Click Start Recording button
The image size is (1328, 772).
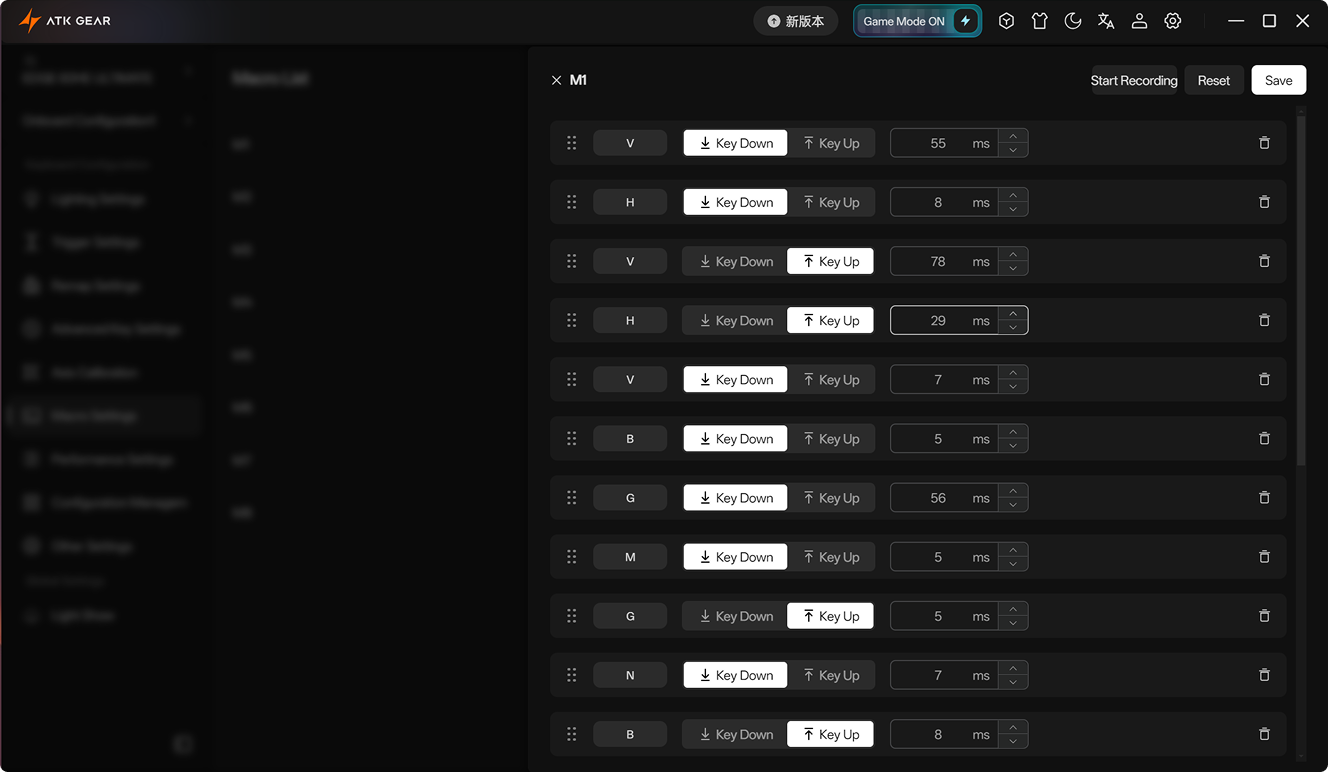1133,80
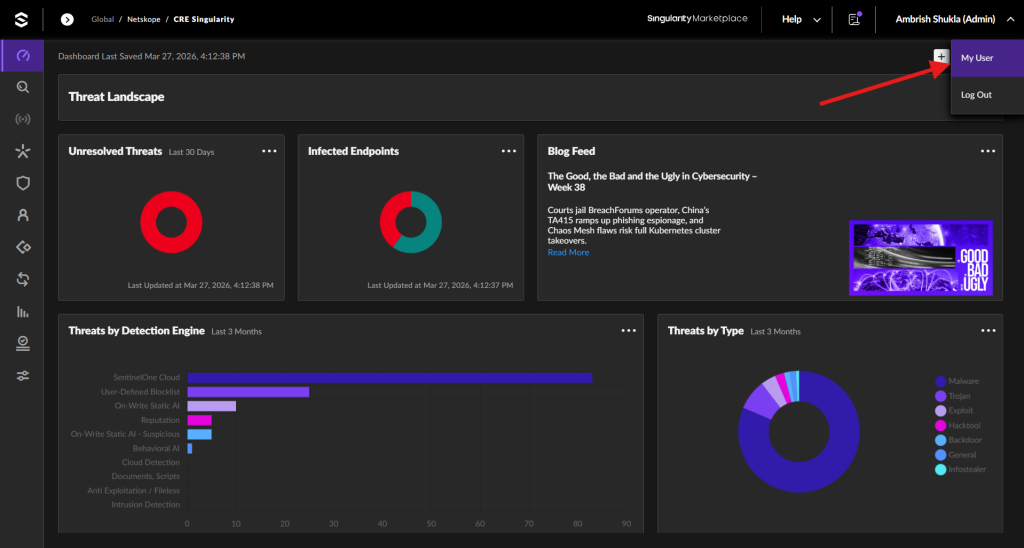The height and width of the screenshot is (548, 1024).
Task: Open the search magnifier icon in sidebar
Action: (23, 87)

- _Required work_: Could you repeat every entry above exactly, with each picture omitted?

- _Response to the task_:
Click Start Recording button
The image size is (1328, 772).
1133,80
The height and width of the screenshot is (548, 1024).
Task: Open the search magnifier icon in sidebar
Action: (23, 87)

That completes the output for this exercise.